Neuroendocrine Tumor - no treatment plan method

@eesnerd and @hopeful33250

Thank-you both for your responses.

My Serotonin and Chromogranin A levels are only 5 times normal and I'm not symptomatic. I'm just wondering what the "first step" for treating this should be. I'm getting phone calls to make "rapid fire" appointments with an endocrinologist, a GI doctor and a surgeon all within the next month or so. My primary care doctor says all these doctors will "work together" but I think having too many doctors won't work that well together.
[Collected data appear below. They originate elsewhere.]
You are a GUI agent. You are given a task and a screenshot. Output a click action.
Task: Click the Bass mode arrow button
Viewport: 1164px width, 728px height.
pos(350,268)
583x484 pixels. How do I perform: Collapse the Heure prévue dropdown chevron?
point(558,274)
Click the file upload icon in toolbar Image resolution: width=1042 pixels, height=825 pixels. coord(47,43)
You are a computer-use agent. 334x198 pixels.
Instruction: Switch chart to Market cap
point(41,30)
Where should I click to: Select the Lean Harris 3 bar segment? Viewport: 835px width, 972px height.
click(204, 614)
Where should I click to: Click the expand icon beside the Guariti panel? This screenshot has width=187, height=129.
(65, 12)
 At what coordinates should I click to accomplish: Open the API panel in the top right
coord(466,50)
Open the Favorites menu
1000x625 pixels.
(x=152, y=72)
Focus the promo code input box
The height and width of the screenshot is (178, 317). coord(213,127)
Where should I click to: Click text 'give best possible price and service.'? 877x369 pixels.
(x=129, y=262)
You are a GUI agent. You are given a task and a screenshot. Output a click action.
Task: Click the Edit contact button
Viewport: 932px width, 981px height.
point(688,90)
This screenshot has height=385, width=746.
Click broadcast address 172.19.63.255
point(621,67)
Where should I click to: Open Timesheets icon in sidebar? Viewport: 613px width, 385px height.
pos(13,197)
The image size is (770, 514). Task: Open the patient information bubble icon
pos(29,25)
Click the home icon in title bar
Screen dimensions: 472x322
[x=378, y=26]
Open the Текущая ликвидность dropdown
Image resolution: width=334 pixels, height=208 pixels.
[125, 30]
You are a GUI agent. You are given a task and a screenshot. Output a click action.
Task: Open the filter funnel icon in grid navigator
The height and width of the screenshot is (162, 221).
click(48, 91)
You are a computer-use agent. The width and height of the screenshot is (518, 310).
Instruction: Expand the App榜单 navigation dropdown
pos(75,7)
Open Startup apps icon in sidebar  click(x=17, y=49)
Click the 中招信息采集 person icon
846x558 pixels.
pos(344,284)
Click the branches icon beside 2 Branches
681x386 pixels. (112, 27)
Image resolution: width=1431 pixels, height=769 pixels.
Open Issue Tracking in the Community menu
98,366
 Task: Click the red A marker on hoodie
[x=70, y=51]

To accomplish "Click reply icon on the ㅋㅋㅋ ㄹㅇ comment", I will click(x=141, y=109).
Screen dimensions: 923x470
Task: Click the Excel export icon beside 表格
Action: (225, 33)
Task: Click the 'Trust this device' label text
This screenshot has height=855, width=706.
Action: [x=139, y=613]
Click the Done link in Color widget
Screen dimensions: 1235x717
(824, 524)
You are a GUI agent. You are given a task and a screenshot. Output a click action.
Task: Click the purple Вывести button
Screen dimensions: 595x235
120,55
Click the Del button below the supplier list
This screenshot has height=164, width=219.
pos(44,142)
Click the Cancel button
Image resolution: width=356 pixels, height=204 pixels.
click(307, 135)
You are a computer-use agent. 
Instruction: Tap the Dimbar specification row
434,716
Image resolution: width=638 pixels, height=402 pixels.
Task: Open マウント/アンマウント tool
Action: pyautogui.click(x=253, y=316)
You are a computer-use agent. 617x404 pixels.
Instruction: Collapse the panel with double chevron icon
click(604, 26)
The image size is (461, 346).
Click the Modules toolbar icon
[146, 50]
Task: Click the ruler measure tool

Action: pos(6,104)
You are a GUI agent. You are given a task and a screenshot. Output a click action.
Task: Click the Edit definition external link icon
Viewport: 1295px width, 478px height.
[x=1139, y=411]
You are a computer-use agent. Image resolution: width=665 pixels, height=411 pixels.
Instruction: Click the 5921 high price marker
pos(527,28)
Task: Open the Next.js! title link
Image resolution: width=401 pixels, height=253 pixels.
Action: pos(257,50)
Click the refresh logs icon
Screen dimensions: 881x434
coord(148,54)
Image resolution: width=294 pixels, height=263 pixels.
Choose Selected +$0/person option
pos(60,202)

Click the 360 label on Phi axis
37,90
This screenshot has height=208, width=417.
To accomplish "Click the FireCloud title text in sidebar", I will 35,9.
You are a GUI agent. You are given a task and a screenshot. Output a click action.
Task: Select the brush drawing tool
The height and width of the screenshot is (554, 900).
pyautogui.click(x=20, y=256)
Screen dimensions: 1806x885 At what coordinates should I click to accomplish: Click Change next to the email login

I don't know what the plan is or what should happen first. They say a biopsy is needed but I'm told there are several different ways of doing the biopsy. I'm also supposed to do a capsule endoscopy but that can't do the biopsy.

I'm grateful for the multidisciplinary approach but I still don't know what the "overall plan" is supposed to be. I don't think any of the doctors I'm supposed to see is a NET specialist. I would think that would be the best doctor to see first.

My understanding is the primary NET and the 2 mesenteric nodes are 'localized" so I guess that means they are operable.

I'm immunosuppressed because of multiple autoimmune conditions. I already see several doctors for my other medical conditions. One of my doctors that I already see is an endocrinologist. I don't think I need to see 2 different endocrinologists. I live where a NET specialist is available at the large University Medical Center that is adjacent to the smaller VA hospital where I get medical care. The VA hospital takes good care of me! Most of the VA doctors also work at the University.

Go to a NET specialist !

Mutilple opinions are good. My Nuendocrine tumor has reappeared after 21 years. I had the localized tumor removed in 2004. So I was 21 years give or take a couple years cancer free. So removing the tumor for me worked for 21 years. I only found this recent P-Net do to an abnormal Chromogranin A annual test.
If I could I would consider surgery again but i cannot have this one removed.
As far as to many doctors. They are all specialists these days and together they can create the proper plan for you.
Good Luck to you.

@doonman
Why can you not have your recurring NET removed?

All the doctors, 3 oncologist and a surgeon believe it's too risky. I had some major remodeling done in my abdomen. But the main reason is there are other hot spots that show up on my Dototate 68 scan so most likely it has spread and at 65 it probably is not worth the risk. I am on Lanreotide injections and currently playing for a draw. Praying for a cure like a lot of us. Research, trials and more testing. Cancer is classified known only to nature and God. But your question was spot on. Take care.

@doonman

I listened to a seminar from 2021 about NETs. One part struck me as being strange because it said "surgical removal" was the first treatment option for a NET. Surgical removal was contingent on the NET being localized and hasn't spread. For emphasis, it said the second treatment option was also surgical removal.

My primary NET is the distal ileum and localized but it has spread to 2 nearby lymph nodes in the mesentery. Everything suggests the surgical option will be recommended to me next week.

May I ask how much "remodeling" of my abdomen might be done? I'm leaning toward "playing for a draw" and just being treated medically. I currently don't have any symptoms that bother me. The thought of having abdominal surgery really bothers me!

@dadcue

Here is a YouTube channel that has more recent videos on NETs.
--Neuroendocrine Cancer Awareness
https://www.youtube.com/@neuroendocrinecancerawaren6842/featured

@hopeful33250

Thank-you ... I feel prepared for all of my upcoming appointments. Things are happening very quickly. I'm a retired nurse and worked at UIHC so it's all good!

@meleve I’m hoping to find out more information as well. I’m having the same problem. With 2opinions I’m still in a lot of pain and now my insurance won’t cover the CREON and it doesn’t feel like the prescription Zenpep helps.

@ceefer
I see that you have obtained a second opinion. Was this with a NET specialist? There are NET specialists at all three Mayo Clinic locations (appointment information is available at http://mayocl.in/1mtmR63).

If it is not possible to be seen at a Mayo facility, here is a link from the Neuroendocrine Tumor Research Foundation with NET specialists in the U.S.: https://netrf.org/for-patients/neuroendocrine-tumor-doctor-database/page/8/

Often, when a medication is not approved by insurance, the doctor's office can contact the insurance company to request approval for an alternative medication that will be more effective. Has your doctor's office talked with your insurance company about getting the Creon approved?